If you count up the number of subjects in each group by counting the number of times each label (Average, Unattractive) occurs, it is the same in both the Attr and PermutedAttr columns. Permutations involve randomly re-ordering the values of a variable - here the Attr group labels. This result can also be generated using what is called sampling without replacement: sequentially select n labels from the original variable, removing each used label and making sure that each original Attr label is selected once and only once. The new, randomly selected order of selected labels provides the permuted labels. Stepping through the process helps us understand how it works: after the initial random sample of one label, there would n-1 choices possible; on the n^th selection, there would only be one label remaining to select. This makes sure that all original labels are re-used but that the order is random. Sampling without replacement is like picking names out of a hat, one-at-a-time, and not putting the names back in after they are selected. Sampling with replacement involves sampling from the specified list with each observation having an equal chance of selection for each sampled observation - in other words, observations can be selected more than once. This is like picking n names out of a hat that contains n names, except that every time a name is selected, it goes back into the hat - we'll use this technique later in the Chapter to do what is called bootstrapping. Both sampling mechanisms can be used to generate inferences but each has particular situations where they are most useful.

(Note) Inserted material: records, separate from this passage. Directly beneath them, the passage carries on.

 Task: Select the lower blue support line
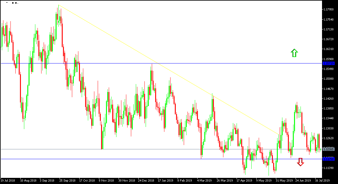coord(123,159)
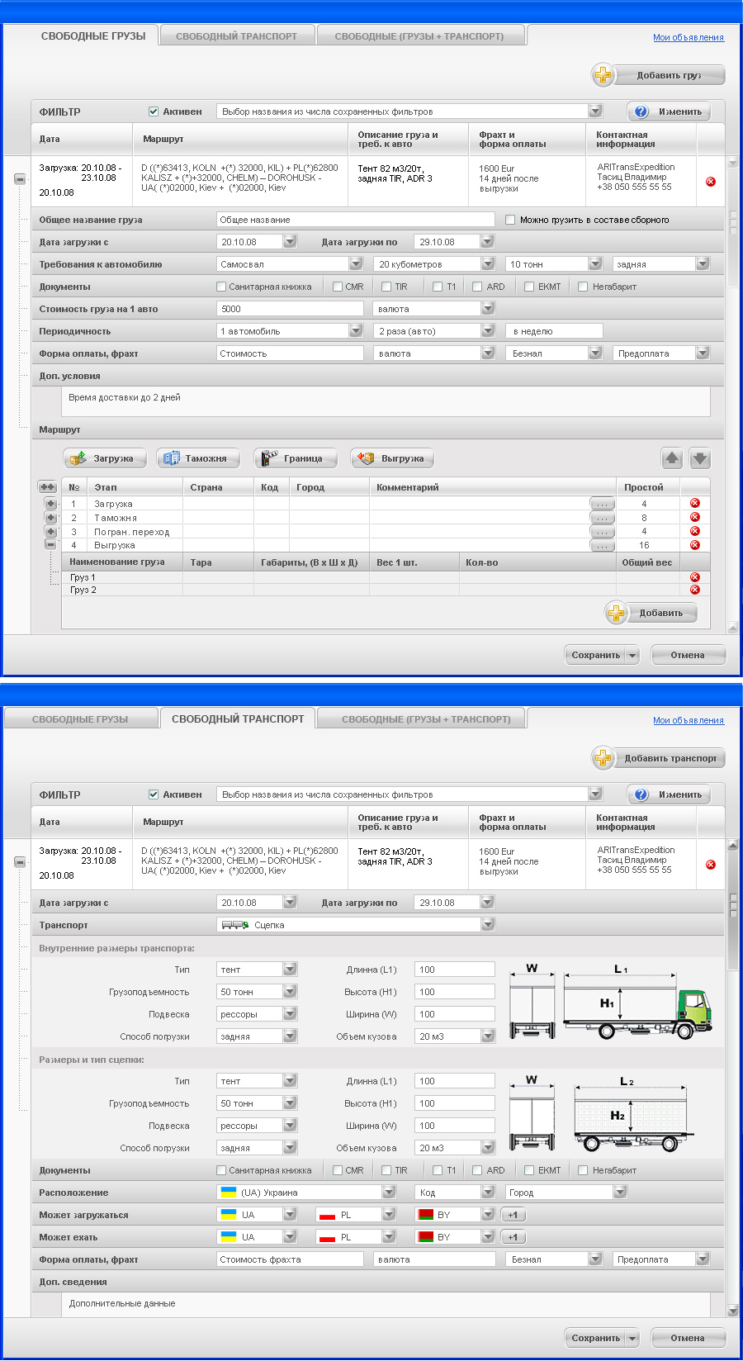Enable Можно грузить в составе сборного

coord(510,220)
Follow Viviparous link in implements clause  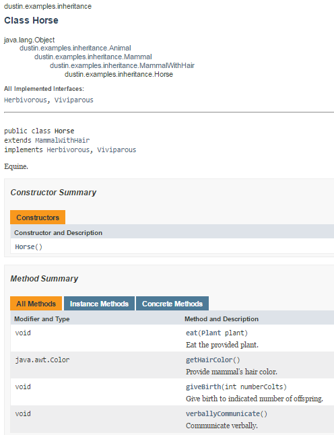(x=116, y=149)
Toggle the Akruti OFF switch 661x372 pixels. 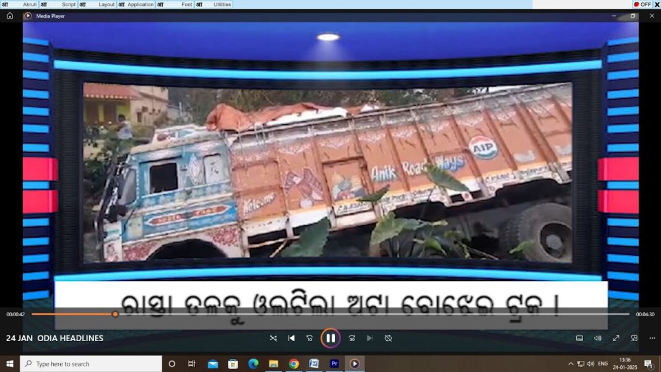pyautogui.click(x=642, y=4)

The comparison of the beanplots for the real data set and permuted version of the labels is what is really interesting (Figure 1-8). The original difference in the sample means of the two groups was 1.84 years (Unattractive minus Average). The sample means are the statistics that estimate the parameters for the true means of the two groups. In the permuted data set, the difference in the means is 0.66 years.

> mean(Years ~ PermutedAttr, data=Perm1)

Average	Unattractive
4.552632	5.216216

> compareMean(Years ~ PermutedAttr, data=Perm1)

[1] 0.6635846

Figure1.8 — *Figure 1-8: Boxplots of Years responses versus actual treatment groups and permuted groups.*

These results suggest that the observed difference was larger than what we got when we did a single permutation. The important aspect of this is that the permutation is valid if the null hypothesis is true - this is a technique to generate results that we might have gotten if the null hypothesis were true. We just need to repeat the permutation process many times and track how unusual our observed result is relative to this distribution of responses. If the observed differences are unusual relative to the results under permutations, then there is evidence against the null hypothesis, the null hypothesis should be rejected (Reject H₀) and a conclusion should be made, in the direction of the alternative hypothesis, that there is evidence that the true means differ. If the observed differences are similar to (or at least not unusual relative to) what we get under random shuffling under the null model, we would have a tough time concluding that there is any real difference between the groups based on our observed data set.

previous next

¹¹The hypothesis of no difference that is typically generated in the hopes of being rejected in favor of the alternative hypothesis which contains the sort of difference that is of interest in the application.

¹²The null model is the statistical model that is implied by the chosen null hypothesis. Here, a null hypothesis of no difference will translate to having a model with the same mean for both groups.

¹³We'll see the shuffle function in a more common usage below; while the code to generate Perm1 is provided, it isn't something to worry about right now: Perm1<-with(MockJury2,data.frame(Years,Attr,PermutedAttr=shuffle(Attr)))